> WHAT IS NEEDED: Only the lines holding "agent" are wanted; find them in the listing and return each one.

=======

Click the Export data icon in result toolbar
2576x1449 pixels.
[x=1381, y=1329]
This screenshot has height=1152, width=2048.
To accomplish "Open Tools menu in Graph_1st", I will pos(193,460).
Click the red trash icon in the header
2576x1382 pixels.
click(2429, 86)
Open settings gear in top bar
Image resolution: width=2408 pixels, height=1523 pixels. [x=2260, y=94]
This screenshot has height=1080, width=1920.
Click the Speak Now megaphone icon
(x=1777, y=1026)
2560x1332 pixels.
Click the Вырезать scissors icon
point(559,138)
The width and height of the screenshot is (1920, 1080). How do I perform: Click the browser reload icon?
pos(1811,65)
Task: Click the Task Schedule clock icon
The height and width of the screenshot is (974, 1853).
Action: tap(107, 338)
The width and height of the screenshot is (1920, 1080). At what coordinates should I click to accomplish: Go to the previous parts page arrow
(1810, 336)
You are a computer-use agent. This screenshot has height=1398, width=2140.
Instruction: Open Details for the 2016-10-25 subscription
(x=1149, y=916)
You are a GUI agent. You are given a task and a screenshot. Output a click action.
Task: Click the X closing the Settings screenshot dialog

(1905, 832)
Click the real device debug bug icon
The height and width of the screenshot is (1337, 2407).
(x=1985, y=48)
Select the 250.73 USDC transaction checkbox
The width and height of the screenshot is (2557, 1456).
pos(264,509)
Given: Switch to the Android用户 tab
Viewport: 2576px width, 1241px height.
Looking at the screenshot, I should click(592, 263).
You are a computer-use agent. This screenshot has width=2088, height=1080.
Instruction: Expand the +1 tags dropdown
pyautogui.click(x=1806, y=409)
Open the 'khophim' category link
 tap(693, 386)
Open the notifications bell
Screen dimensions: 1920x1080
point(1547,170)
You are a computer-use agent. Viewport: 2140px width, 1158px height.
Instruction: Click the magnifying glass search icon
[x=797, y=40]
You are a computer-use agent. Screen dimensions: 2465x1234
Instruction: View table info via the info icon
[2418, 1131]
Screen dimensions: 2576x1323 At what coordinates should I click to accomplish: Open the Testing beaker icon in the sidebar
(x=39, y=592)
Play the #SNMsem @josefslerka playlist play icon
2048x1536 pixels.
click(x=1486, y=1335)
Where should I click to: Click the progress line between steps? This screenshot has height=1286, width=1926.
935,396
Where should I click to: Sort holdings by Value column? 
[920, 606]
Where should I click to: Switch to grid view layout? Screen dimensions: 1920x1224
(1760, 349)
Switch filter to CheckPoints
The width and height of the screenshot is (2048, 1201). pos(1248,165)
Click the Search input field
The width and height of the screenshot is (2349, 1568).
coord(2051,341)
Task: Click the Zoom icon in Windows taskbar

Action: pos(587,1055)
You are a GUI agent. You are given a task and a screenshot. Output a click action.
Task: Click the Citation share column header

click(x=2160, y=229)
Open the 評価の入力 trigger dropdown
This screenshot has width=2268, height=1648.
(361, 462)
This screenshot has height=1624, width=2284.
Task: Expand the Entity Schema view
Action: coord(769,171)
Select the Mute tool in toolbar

=======

> RESPONSE BELOW:
You are a computer-use agent. This screenshot has height=1398, width=2140.
You are a GUI agent. You are given a task and a screenshot. Output a click action.
You are a computer-use agent. This screenshot has width=2088, height=1080.
You are a computer-use agent. Viewport: 2140px width, 1158px height.
You are a computer-use agent. Screen dimensions: 2465x1234
You are a GUI agent. You are given a task and a screenshot. Output a click action.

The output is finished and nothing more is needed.